-------- Supplied information --------

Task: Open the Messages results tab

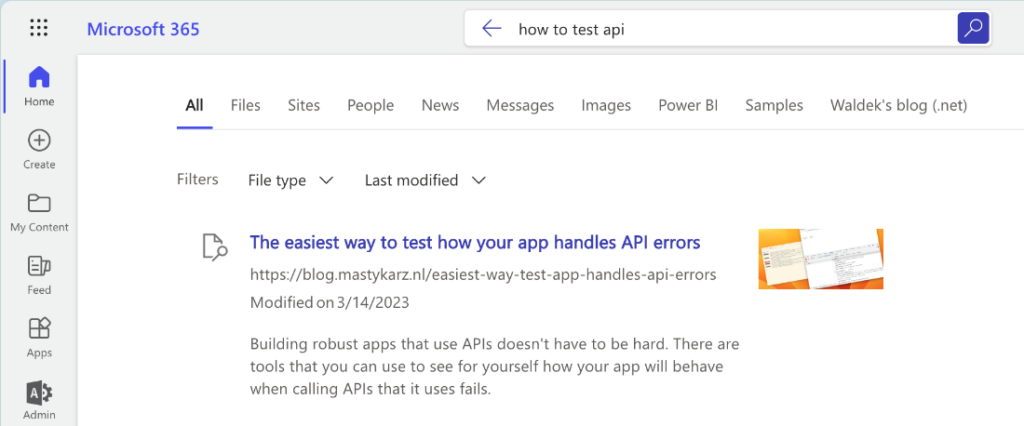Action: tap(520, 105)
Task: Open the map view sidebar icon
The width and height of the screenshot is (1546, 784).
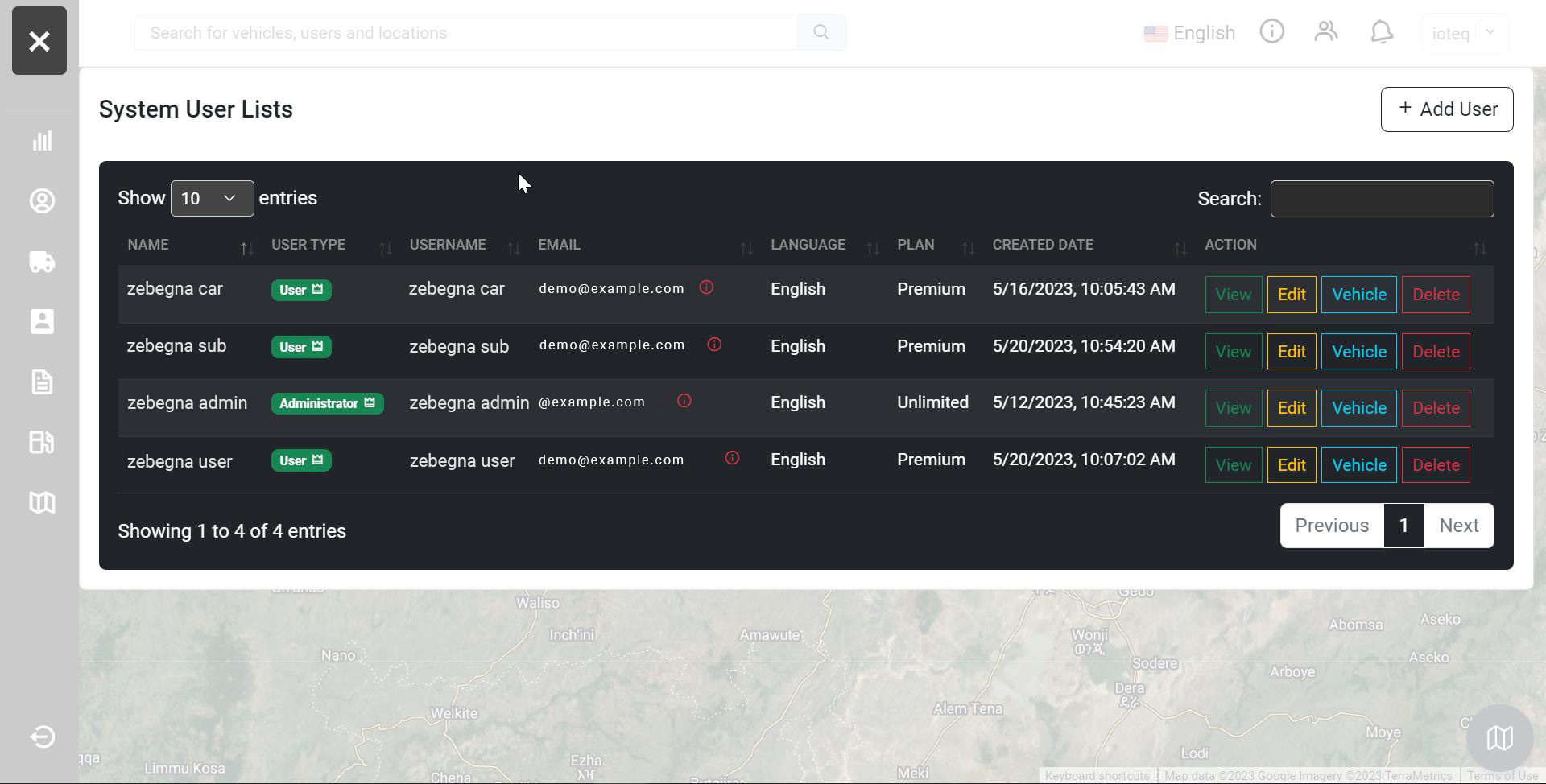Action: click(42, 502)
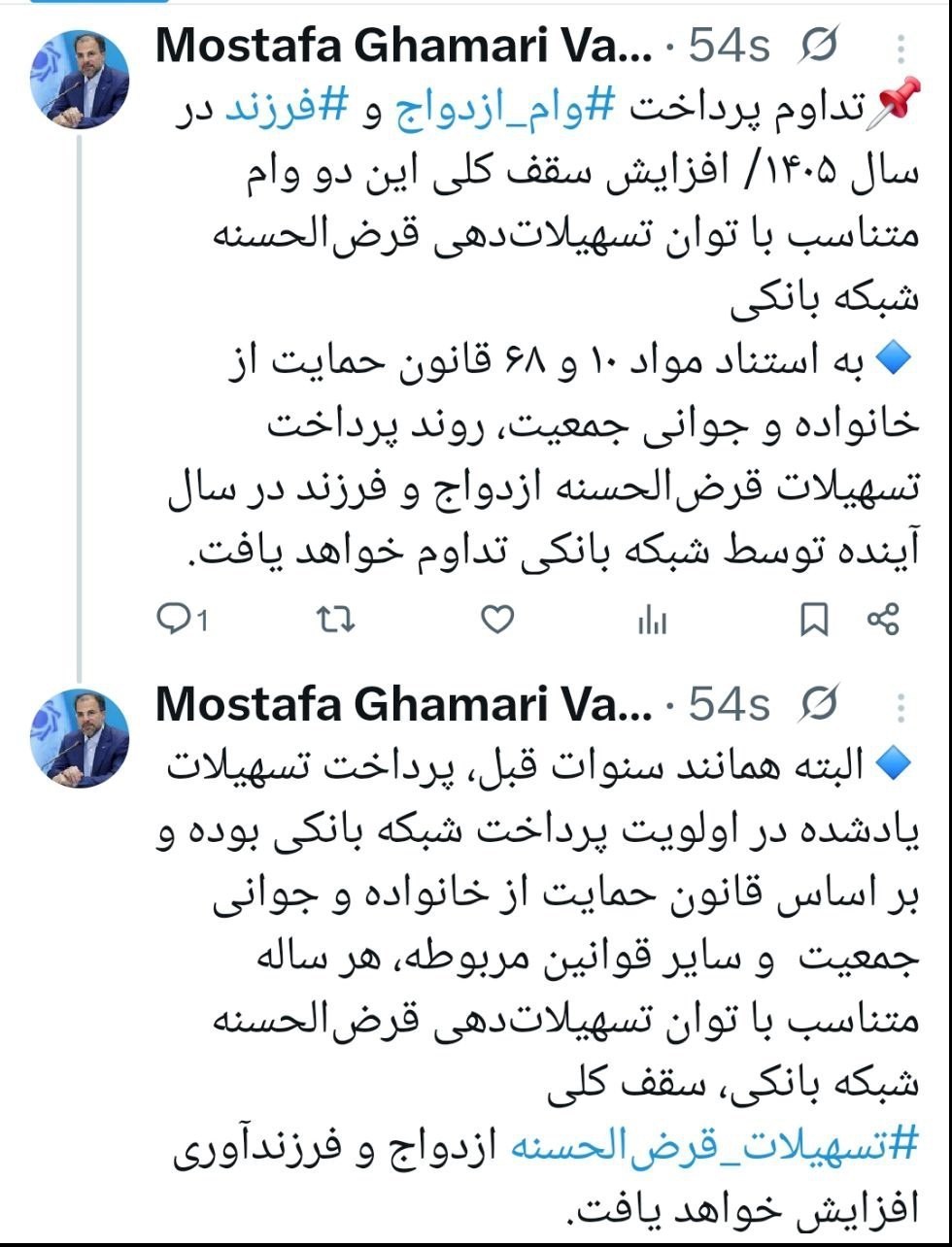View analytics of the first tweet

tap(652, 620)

--------
-------- Supplied information --------

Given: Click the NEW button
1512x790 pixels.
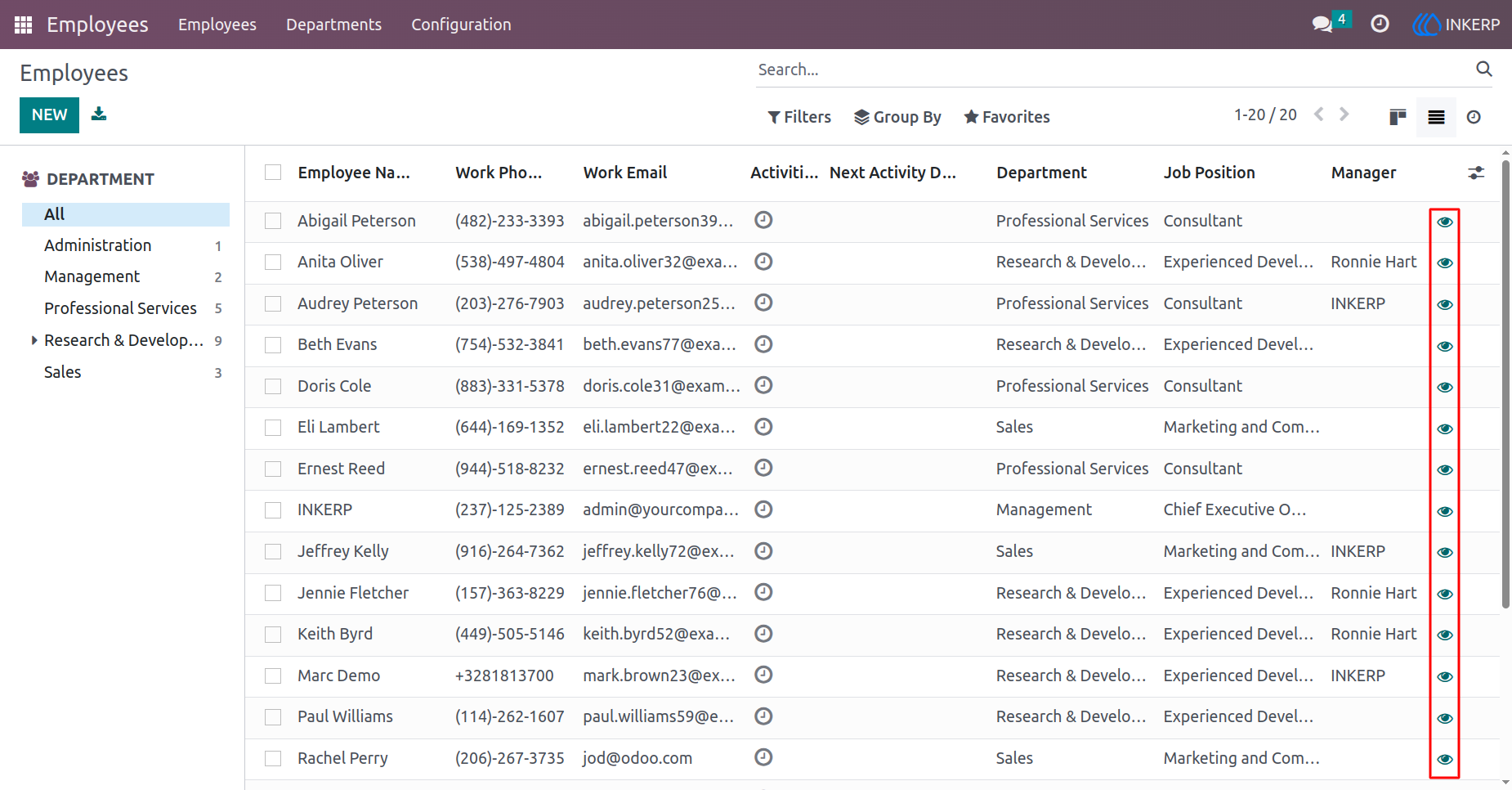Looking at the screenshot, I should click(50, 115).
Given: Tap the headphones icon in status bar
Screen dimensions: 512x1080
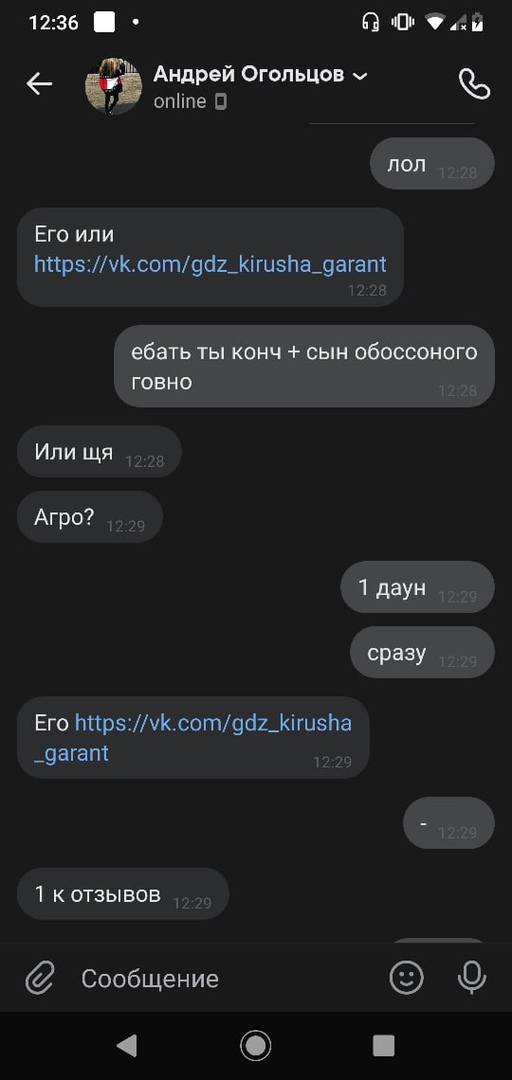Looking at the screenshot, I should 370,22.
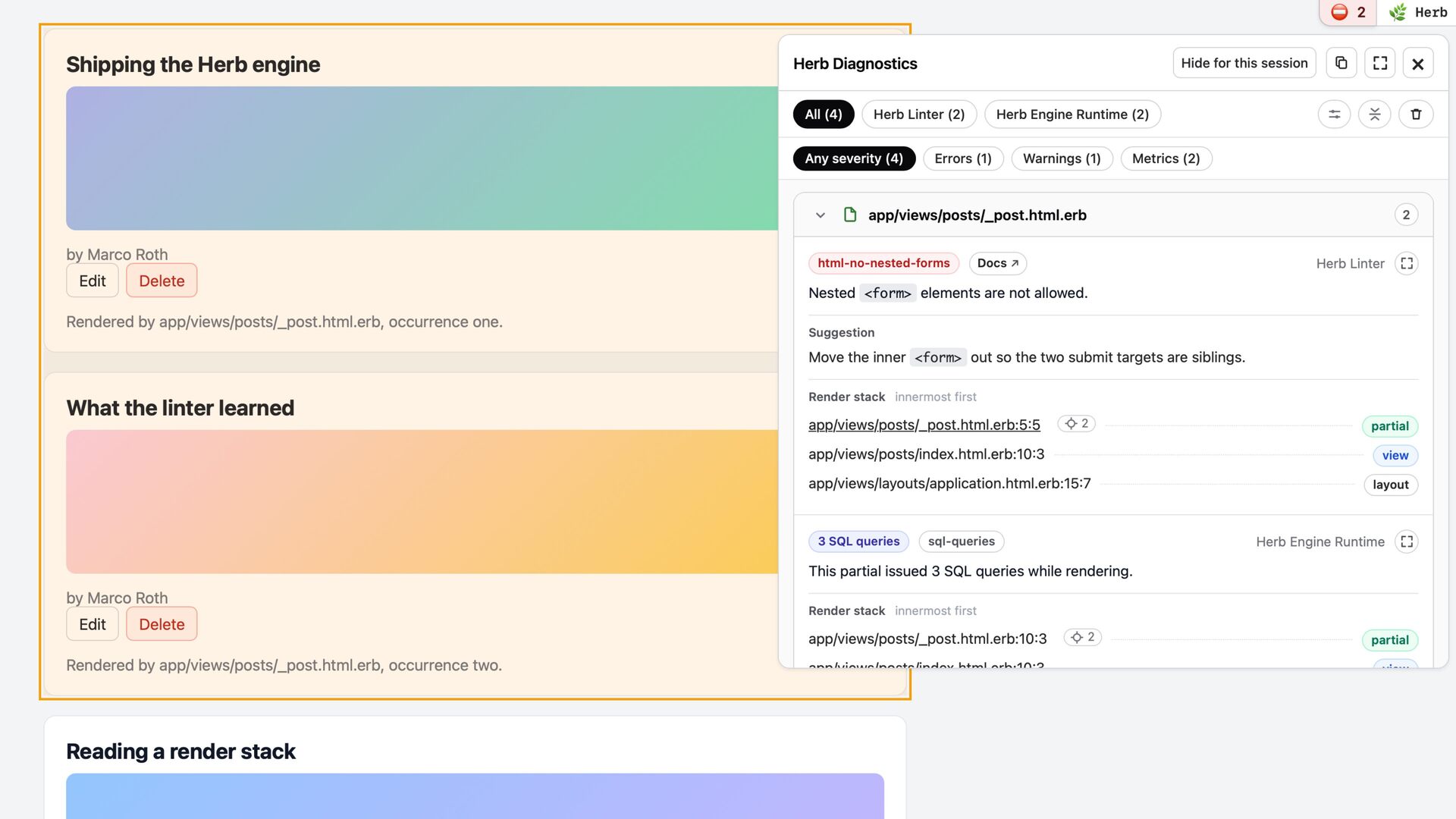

--------
-------- Supplied information --------

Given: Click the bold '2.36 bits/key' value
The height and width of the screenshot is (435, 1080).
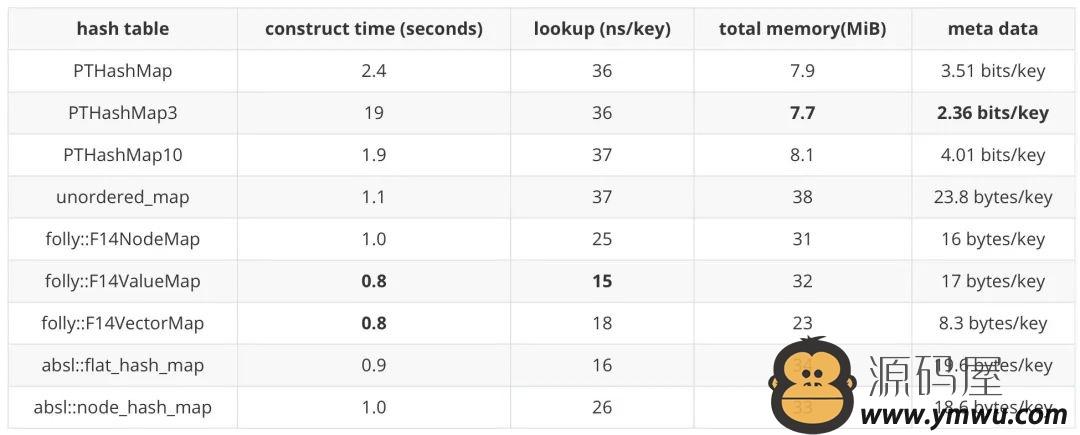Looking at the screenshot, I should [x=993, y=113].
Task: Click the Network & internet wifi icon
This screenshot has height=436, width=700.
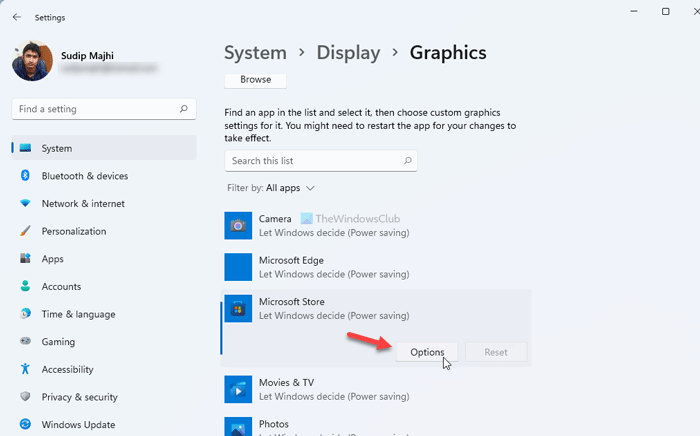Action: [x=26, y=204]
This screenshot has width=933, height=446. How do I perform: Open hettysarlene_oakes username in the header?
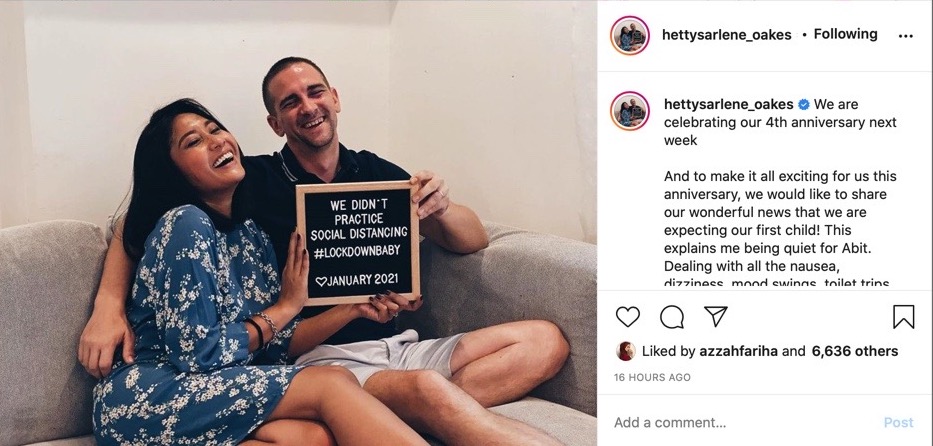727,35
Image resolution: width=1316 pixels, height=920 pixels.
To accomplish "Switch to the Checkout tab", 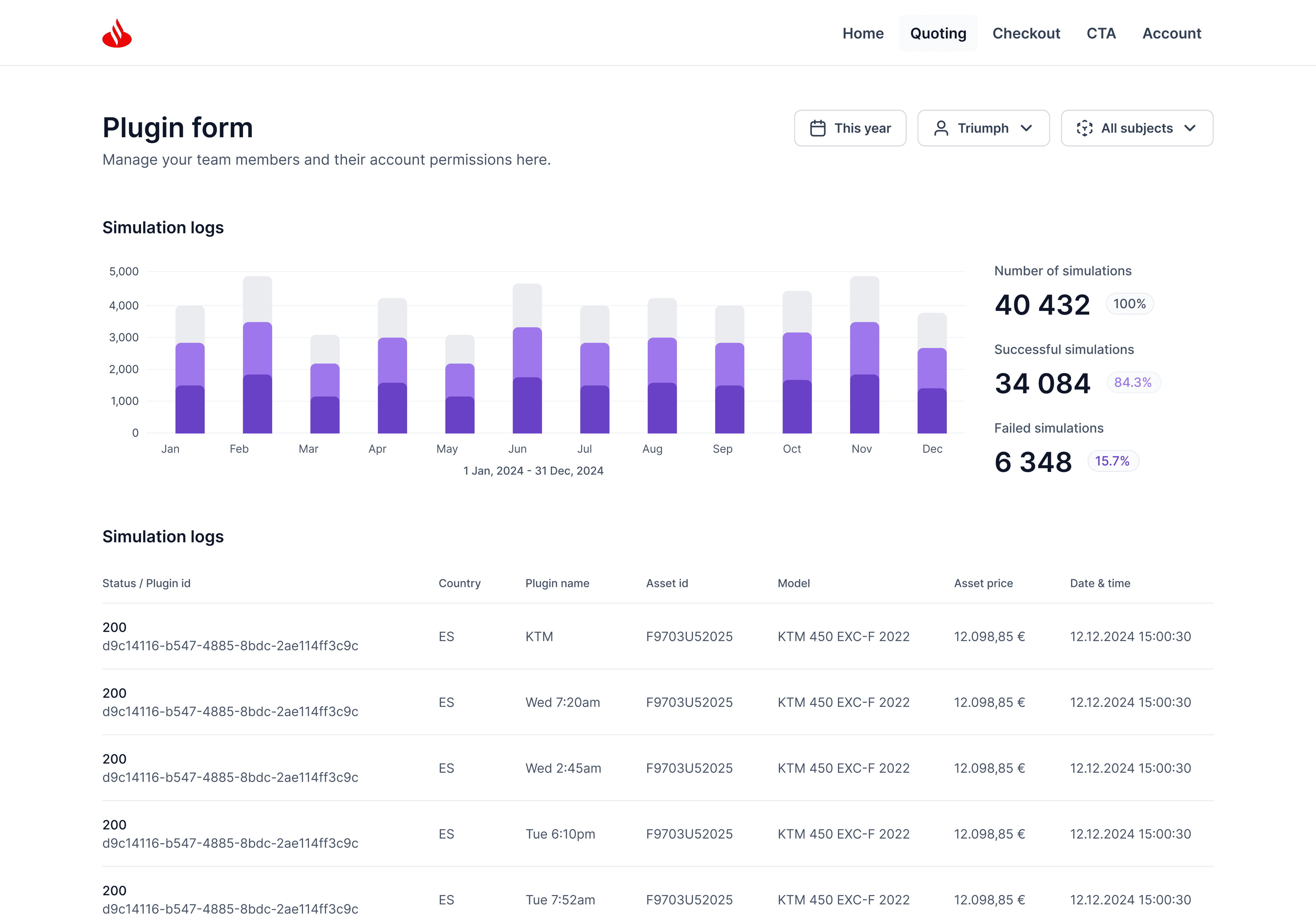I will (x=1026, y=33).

--------

Stated exercise: Gather every line above that contains the string "icon", treating uppercase and lowercase as different, and copy each such line in full.

Result:
Task: Open the map view sidebar icon
Given: Tap the headphones icon in status bar
Task: Click the Network & internet wifi icon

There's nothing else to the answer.